The report from Interior Department Inspector General Earl Devaney, dated Nov. 1, said inaction on the part of BIA officials resulted in ''the failure to maintain a safe environment'' at a detention facility in the Chemawa Indian Boarding School where Cindy Gilbert Sohappy died of alcohol poisoning in 2003.
Devaney said the inaction was a significant factor in the death of the 16-year-old from Warm Springs in a cell. Investigators found that nobody had checked on her for more than two hours, even though a video monitor recorded her convulsions and death. Devaney said 90 minutes elapsed between her last movement and the next time someone checked on her.
A medical examiner reported her blood alcohol level at 0.37 percent, more than four times the legal limit in Oregon for driving.
''I feel very strongly that the inactions and indifference demonstrated by several Bureau of Indian Affairs officials should not go unpunished,'' Devaney said.
Devaney said BIA officials knew of the problems involving the holding cells and how to fix them.

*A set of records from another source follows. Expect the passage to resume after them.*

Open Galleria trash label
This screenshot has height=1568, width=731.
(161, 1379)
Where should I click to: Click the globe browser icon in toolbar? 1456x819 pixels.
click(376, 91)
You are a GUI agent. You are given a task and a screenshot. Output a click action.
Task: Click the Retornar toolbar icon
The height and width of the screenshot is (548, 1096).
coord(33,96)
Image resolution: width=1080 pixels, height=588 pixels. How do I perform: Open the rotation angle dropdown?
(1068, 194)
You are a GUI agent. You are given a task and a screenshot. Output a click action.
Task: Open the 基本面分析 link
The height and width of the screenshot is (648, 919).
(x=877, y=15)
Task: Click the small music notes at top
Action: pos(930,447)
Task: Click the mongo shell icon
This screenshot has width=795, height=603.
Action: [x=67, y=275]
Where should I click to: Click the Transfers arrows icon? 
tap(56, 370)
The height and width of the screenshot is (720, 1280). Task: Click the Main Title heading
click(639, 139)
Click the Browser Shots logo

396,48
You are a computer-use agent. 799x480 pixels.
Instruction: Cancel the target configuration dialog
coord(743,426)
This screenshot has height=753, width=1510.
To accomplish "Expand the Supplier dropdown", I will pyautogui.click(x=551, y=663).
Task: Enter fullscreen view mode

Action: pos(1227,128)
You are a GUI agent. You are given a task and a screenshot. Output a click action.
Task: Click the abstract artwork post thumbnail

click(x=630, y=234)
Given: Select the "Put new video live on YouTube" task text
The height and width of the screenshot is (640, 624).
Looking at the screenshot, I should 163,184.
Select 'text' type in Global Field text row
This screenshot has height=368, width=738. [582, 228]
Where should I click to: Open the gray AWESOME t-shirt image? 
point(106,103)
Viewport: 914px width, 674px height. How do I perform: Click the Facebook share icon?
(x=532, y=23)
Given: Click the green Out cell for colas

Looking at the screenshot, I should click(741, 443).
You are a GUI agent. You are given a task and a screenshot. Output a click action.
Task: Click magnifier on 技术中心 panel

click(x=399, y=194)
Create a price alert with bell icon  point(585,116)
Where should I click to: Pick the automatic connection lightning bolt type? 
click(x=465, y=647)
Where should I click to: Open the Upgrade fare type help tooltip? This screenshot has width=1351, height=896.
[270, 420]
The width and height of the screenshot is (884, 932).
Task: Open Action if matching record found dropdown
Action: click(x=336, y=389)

''The recommendations, however, were never acted upon,'' Devaney said. ''An argument between the law enforcement and education programs ensued, concerning who within BIA 'owned' the problem.''
The two offices, he said, ''became embroiled in what essentially became a turf war.''
Devaney had been critical previously about the death.
He told a Senate committee in 2004 that school and BIA administrators were warned about the risks to students in holding cells years before the Sohappy death, and cited the teenager's death in a report that called such detention facilities a ''national disgrace.''
In his November report, Devaney said that beyond a bureaucratic disagreement, ''we believe the evidence reflects negligence and mismanagement in the oversight of the detention facility.''
He said employees overseeing the detention center weren't trained, that up to 240 students a year were put in the cells and that up to 30 students at a time were in the four cells.
The FBI conducted an investigation, and federal prosecutors declined to file criminal charges against the personnel on duty the night Sohappy died, Devaney said, noting that the FBI ''did not address the conduct of upper-level BIA officials.''
Nedra Darling, a spokeswoman for the bureau, said that because a lawsuit is pending, she couldn't comment on what action, including discipline, it had taken as a result of Devaney's report. Sohappy's family filed a $24 million lawsuit last year.
The Washington Post filed a request for Devaney's report under the Freedom of Information Act, and reported on it Wednesday.